------ EXCERPT ------

IF Saturday at the MFHA biennial hunt staff seminar was field trip day (for a tour of the Iroquois Hunt Club’s kennel and a visit with our retired hounds), Sunday was more of a lecture series. But not some musty, fusty maundering on by dull speakers, no way. There were panel discussions featuring some of the hardboot Masters and huntsmen from hunts around the country and from the “young guns” of a new generation of hunting stars. There was a meaty and highly entertaining presentation by a scientist who studies the urban coyote. And there was a panel on the eternal question: how do I get and keep my horse hunting fit?

The houndbloggers attended three of the four discussions, missing the equine fitness one, and so we can offer a summary of the presentations that related to hounds and coyotes.

It's all about the hounds!

The Young Guns

We should say right off the bat that Iroquois huntsman Lilla Mason was among the presenters as a member of the “young guns” panel. She was the only amateur huntsman, and the only woman, alongside fellow huntsmen Peter Wilson of the Grand Canyon Hounds (Arizona), Ciaran Murphy of Golden’s Bridge Hounds (New York), Reg Spreadborough of the Orange County Hunt (Virginia), Adam Townsend of the De La Brooke Hunt (Maryland), and Ken George of the Moingona Hunt (Iowa).

Lilla Mason (Iroquois) focused on the process by which field members become hound lovers, just as she did. Like many of us, Lilla was drawn to hunting primarily due to her passion for riding, but the more she learned, and the closer she got to the hounds, the more she came to love hound work–a process that eventually led to her carrying the horn as the first female huntsman at Iroquois.

Lilla emphasized the success Iroquois has had through inviting hunt members to help with summer walk, leash training for the puppies, and other similar activities that give members a window onto the hounds’ everyday lives and the hunt’s breeding and training programs. She noted that giving the field printed out hound lists at each meet has also given riders an opportunity to learn the hounds’ names and follow them through each hunt day. And other initiatives, such as Lilla’s “Hound of the Day” reports, also help give the field (as well as Iroquois social members) a connection to the hounds and a different perspective on the hunt day.

IHC member Cooper Lilly and Payton: kennel visits are mutually beneficial!

“It brings the members closer to the hounds,” Lilla said. “It’s important to open up those doors for them. … The more you bring the members into the hound program, it helps enhance their enjoyment of the day, their enjoyment of the sport.”

------ DATASET EXTRACT ------

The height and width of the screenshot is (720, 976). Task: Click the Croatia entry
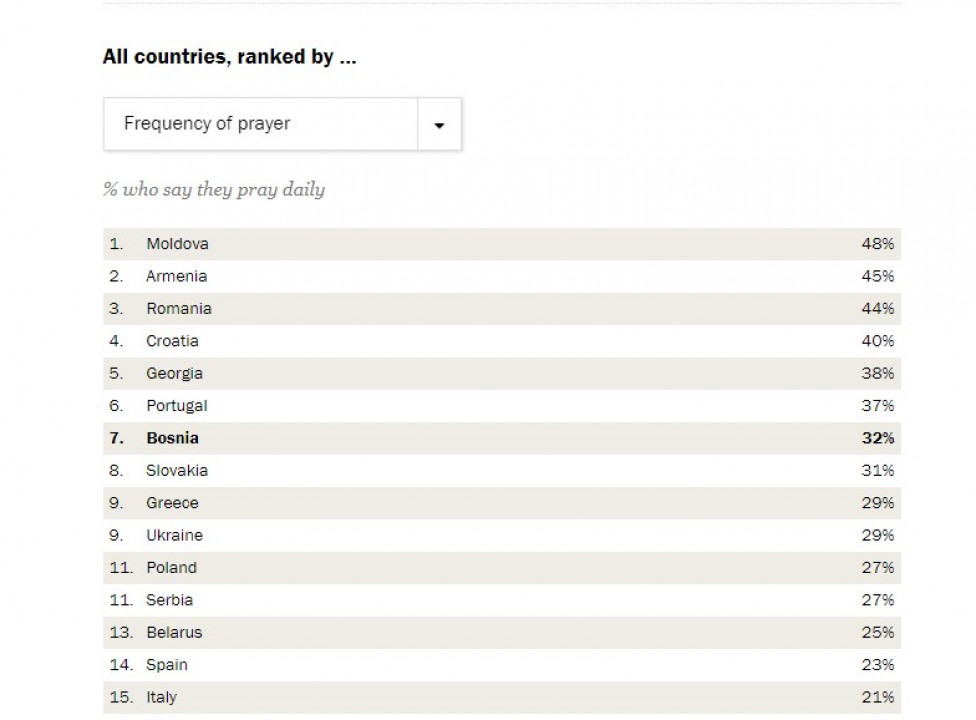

------

INSTRUCTIONS FOR THE TASK:
Pick up the hunt staff seminar write-up above and keep writing from the end of Lilla Mason's quote about bringing members into the hound program.

EXERCISE RESPONSE:
“On the first day of cubhunting, the measure of success I hold myself to is, did I come with a pack or did I come with a bunch of individuals? The training program is about bringing each individual to become part of the pack. It’s like a symphony: each violin has had to practice and practice until they’re really good and can be part of the symphony that is the finished product.”

Lilla, the hounds, and hunt members at the 2009 Blessing of the Hounds

Lilla recalled vividly the first time Iroquois joint-Master Jerry Miller handed her the horn and gave her the opportunity to hunt the hounds herself.

“I wasn’t going to back down from a dare,” she quipped. “So I left the meet, tooted on my horn, and all of a sudden my whole world changed.”

The most startling change: suddenly, no one else seemed to know what they were doing, from Lilla’s new perspective as huntsman. All the whippers-in Lilla knew and had worked with on the hunt field as a whipper-in herself suddenly seemed to have become inept fools.

“They weren’t in the right place, I wanted them here and they were over there,” Lilla said, laughing along with the audience as she recalled her bemusement. “And nobody was back there, where I wanted somebody. And they were all walking, why weren’t they trotting? Why weren’t they doing anything?

“All of a sudden, this ball started rolling that I couldn’t stop,” she continued. “I was having to decide this, and that, and this,  and there was this fieldmaster with all these people breathing down my neck, and it was just overwhelming.”

Summer hound walks provide a good opportunity for Iroquois members and guests to learn about the hounds and their training.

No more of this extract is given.